Vier maanden voordat een overeenkomstig dit artikel gesignaleerd kind meerderjarig wordt naar het nationaal recht van de signalerende lidstaat, stelt CS-SIS de signalerende lidstaat er automatisch van in kennis dat hetzij de reden van signalering en de uit te voeren actie moeten worden bijgewerkt hetzij de signalering moet worden gewist.
8.
Indien een duidelijke aanwijzing bestaat dat er een verband bestaat tussen de in artikel 38, lid 2, onder a), b), c), e), g), h) en k), genoemde voorwerpen en een overeenkomstig lid 1 van dit artikel gesignaleerde persoon, kan met het oog op de opsporing van deze persoon een signalering van deze voorwerpen worden ingevoerd. In zulke gevallen worden de signalering van de persoon en de signalering van het voorwerp gelinkt, overeenkomstig artikel 63.
9.
De Commissie stelt uitvoeringshandelingen vast om voorschriften vast te leggen en te ontwikkelen inzake de indeling van zaken in categorieën en de invoering van gegevens als bedoeld in lid 6. De soorten gevallen waarbij vermiste kinderen betrokken zijn, omvatten onder meer weggelopen kinderen, niet-begeleide migrantenkinderen, en kinderen die het risico lopen door (een van) de ouders te worden ontvoerd.

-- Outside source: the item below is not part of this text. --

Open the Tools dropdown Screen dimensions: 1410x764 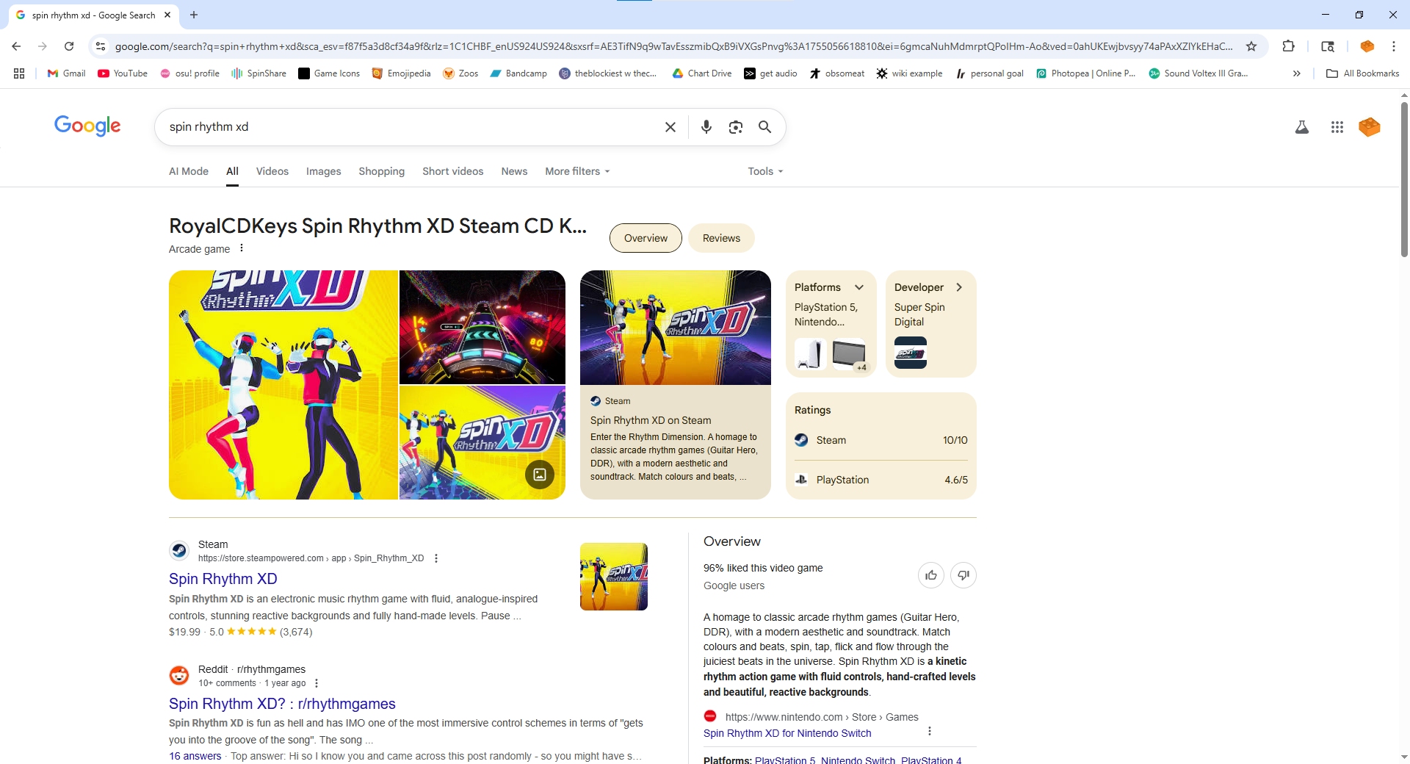coord(765,171)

De Commissie stelt tevens uitvoeringshandelingen vast om technische voorschriften vast te leggen en te ontwikkelen inzake het invoeren, bijwerken, wissen en doorzoeken van de in lid 8 bedoelde gegevens.
Deze uitvoeringshandelingen worden volgens de in artikel 76, lid 2, bedoelde onderzoeksprocedure vastgesteld.